We developed a time-series of geo-rectified historical airphotos and recent high-resolution satellite imagery to quantify areal changes in fens on the Tanana Flats using ArcMap. We identified three fen systems on the central portion of the Tanana Flats and digitized a center line through the fens based on the 1978 imagery (Figure 2). We subdivided the fens into a wider lower part and a narrower upper part with the hypothesis that lateral fen degradation may be more rapid in the wider, lower portions of the fens presumably caused by higher groundwater flow. For systematic measurement of fen widths we subdivided the center lines of the three fens into either 400 or 600 m segments depending on fen length to provide similar sample sizes (n=25 to 35). Fen widths were then measured at the end of each segment. For each time period and sampling location we drew a line perpendicular to the centerline extending from western margin of the fen to the eastern margin. Fen margins were interpreted from the imagery and in most cases were distinctly evident as a sharp boundary between birch or spruce forest (individual trees were evident on the high resolution imagery) and the herbaceous fen. In some cases, we differentiated low scrub on permafrost plateaus from fens. Occasionally, the margins were patchy and transitional; in these situations we visually interpolated an outer margin across discontinuous permafrost patches. Also, in some cases the 1949 airphotos were of such low quality that a reliable interpretation was not possible; in these situations we assigned the 1949 margin to be the same as the 1978 position, leading to a slight underestimation of the change from 1949 to 1978. The line segments were attributed with year, fen number (13), fen size (L, S), segment, and point ID (PtID, concatenated fen number, segment number, and year). We also noted whether there were forested islands present within the fens and if permafrost aggradation had occurred as indicated by newly developed permafrost plateaus within the fen system. We interpreted rapid transition from fens to birch forests to be a conclusive indicator of permafrost aggradation because the floating fen mats are too loose and submersible to support trees.
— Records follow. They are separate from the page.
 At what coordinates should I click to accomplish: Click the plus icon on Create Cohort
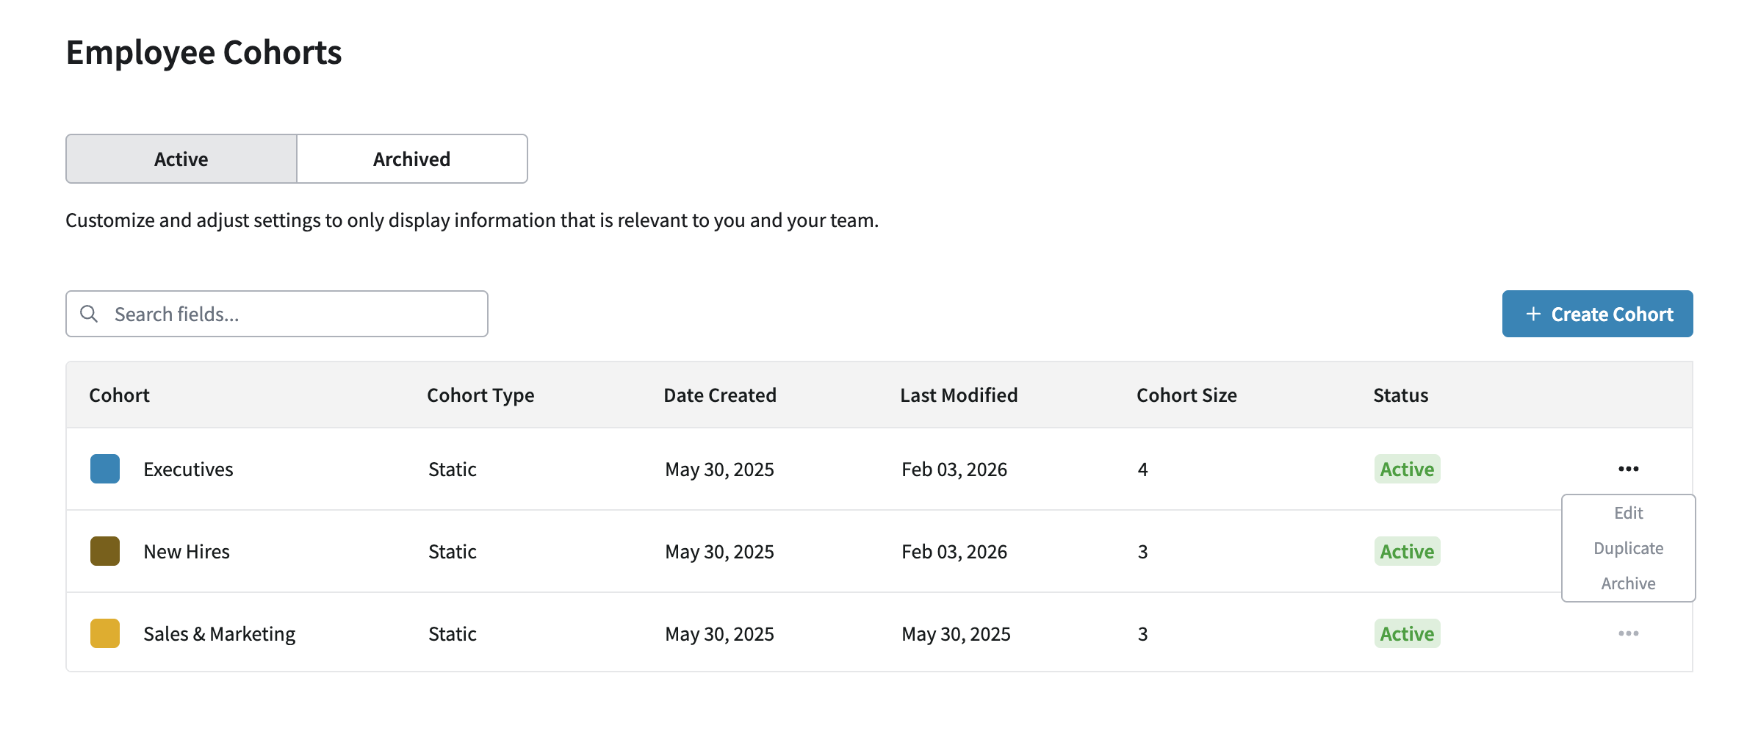coord(1533,314)
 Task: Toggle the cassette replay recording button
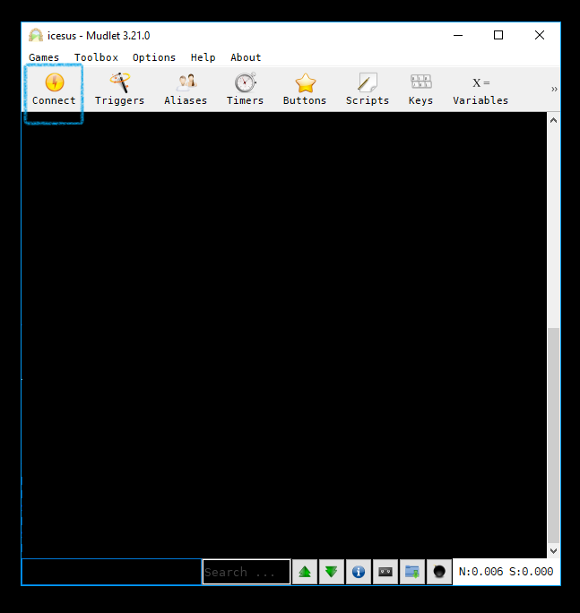pos(385,572)
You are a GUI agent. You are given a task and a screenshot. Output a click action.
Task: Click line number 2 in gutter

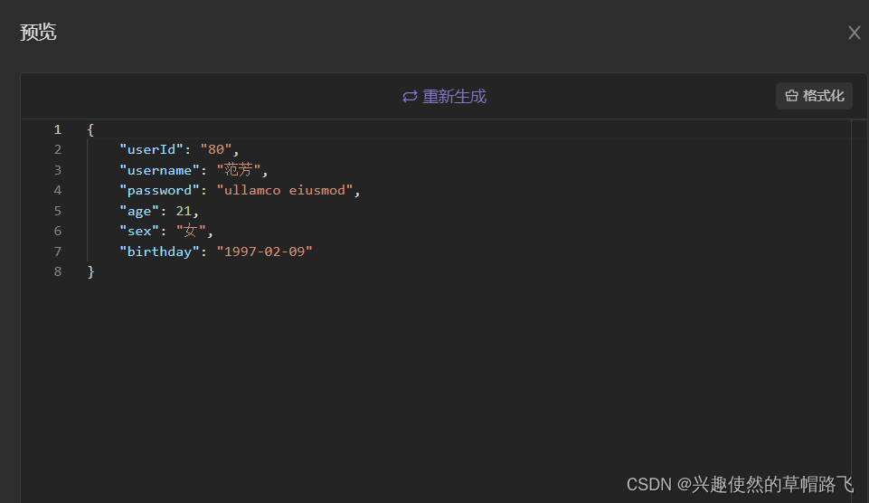pos(58,150)
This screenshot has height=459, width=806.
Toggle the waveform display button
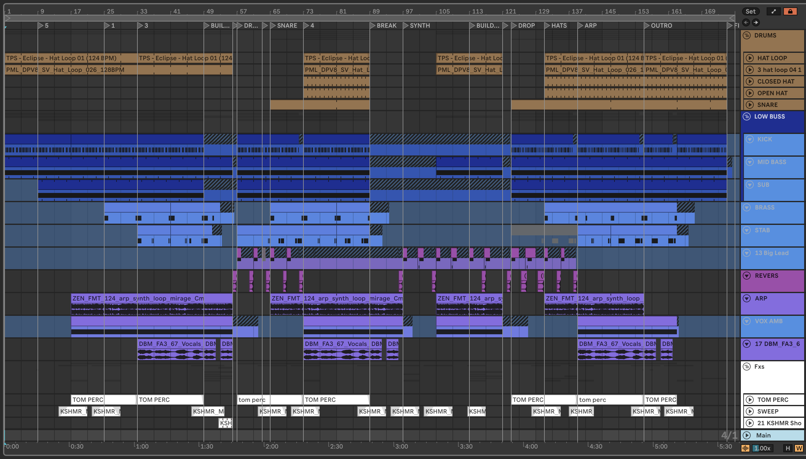pos(745,448)
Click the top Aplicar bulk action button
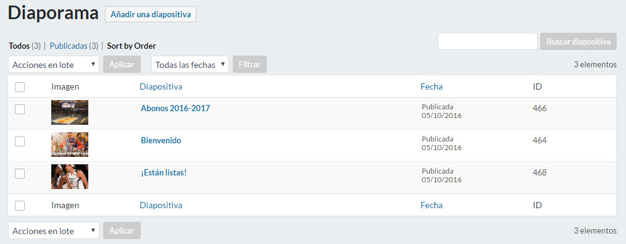This screenshot has height=244, width=626. click(122, 64)
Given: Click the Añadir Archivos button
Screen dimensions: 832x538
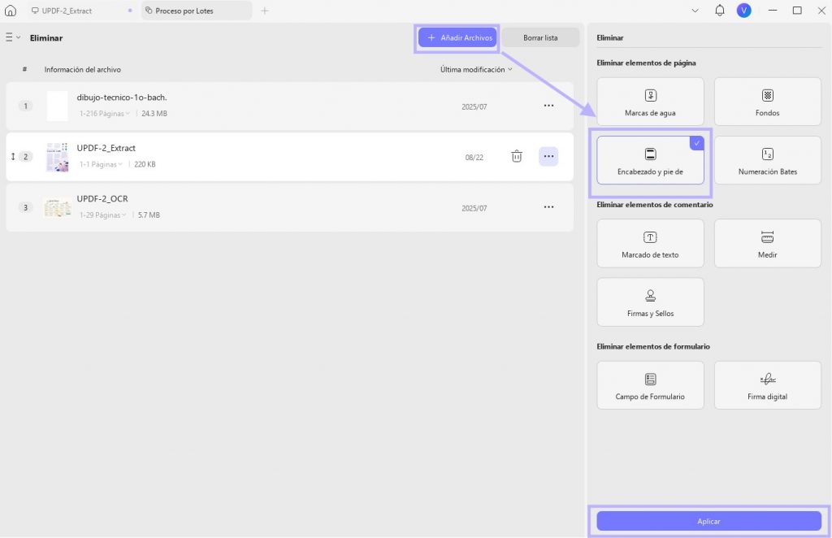Looking at the screenshot, I should 457,37.
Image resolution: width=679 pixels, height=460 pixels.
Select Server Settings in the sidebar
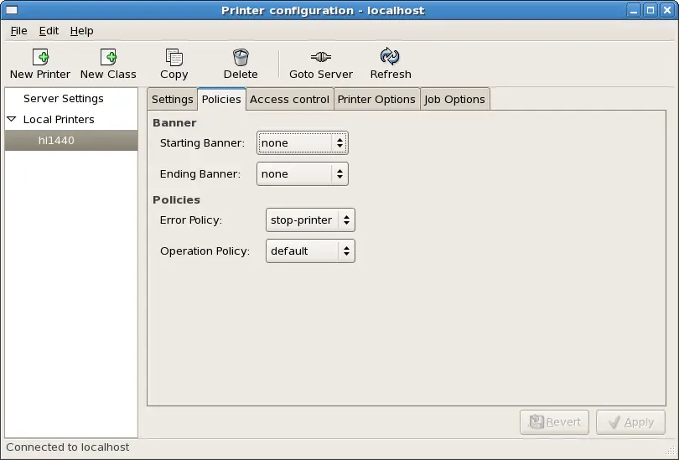pos(64,99)
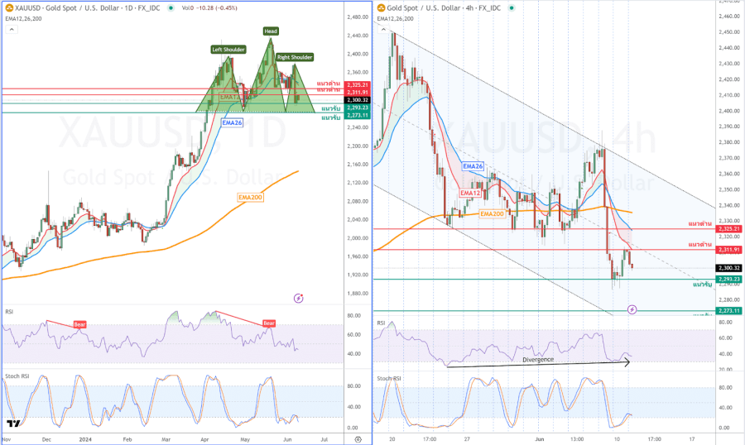Select the EMA12,26,200 legend on the 1D chart
745x445 pixels.
coord(22,18)
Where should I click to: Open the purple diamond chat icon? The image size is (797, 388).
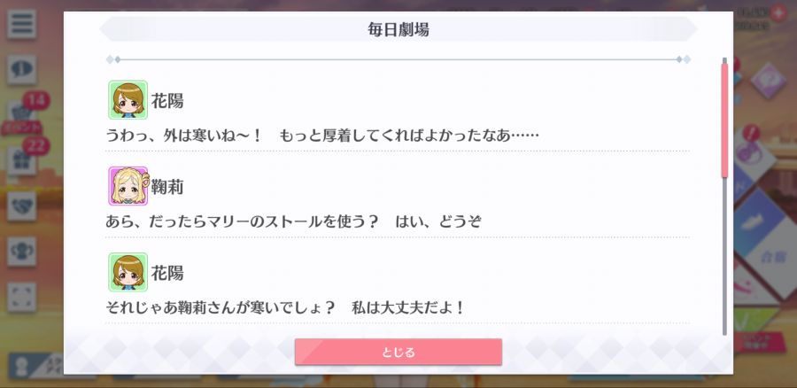[768, 81]
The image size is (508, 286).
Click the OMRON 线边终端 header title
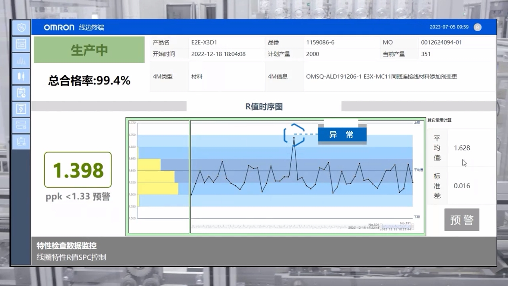pos(74,27)
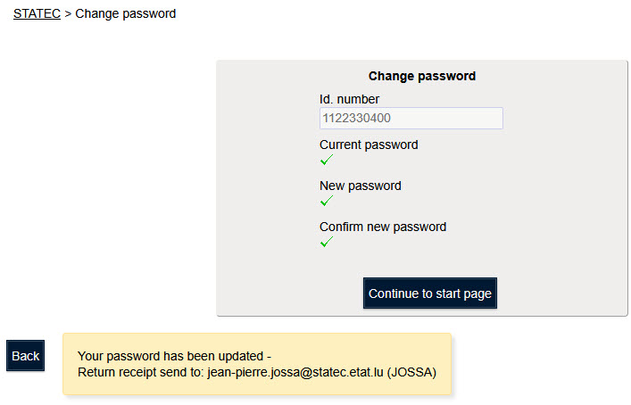Screen dimensions: 631x405
Task: Click the New password label
Action: coord(361,186)
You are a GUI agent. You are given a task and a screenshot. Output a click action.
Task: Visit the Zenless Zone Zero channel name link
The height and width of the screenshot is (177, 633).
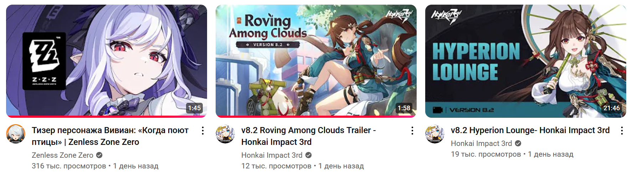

For the image analysis we obtained scanned images of black and white airphotos (1.3 m pixel resolution) from Aug. 1949 and color-infrared airphotos (1.7 m) from 7/11/1978 from the EarthExplorer web server maintained by the U.S. Geological Survey (https://earthexplorer.usgs.gov/). A black and white orthophoto-mosaic (1.0 m) produced by AeroMap for U.S. Army Alaska in 1999 was used as the basemap for georectifying imagery from other periods. High-resolution satellite imagery included a pansharpened IKONOS image (1.0 m) from 8/21/2003 and a pansharpened WorldView3 image (0.38 m) from 7/18/2018. We georectified the images to the 1999 orthophoto mosaic using ArcMap using distinctive features evident on the 1999 imagery as ground control points (usually ~20 points). The imagery was then rectified to the base images using second-order polynomial transformations, with rms errors ranging from 0.5 to 1.8 m. Co-registration errors were not a factor in the analysis, however, because the analysis depended solely on width measurements. The effects of varying spatial resolution (0.381.7 m) also was negligible because the resolutions differences were small relative to the overall change in mean fen widths (49.3 m) over the entire period.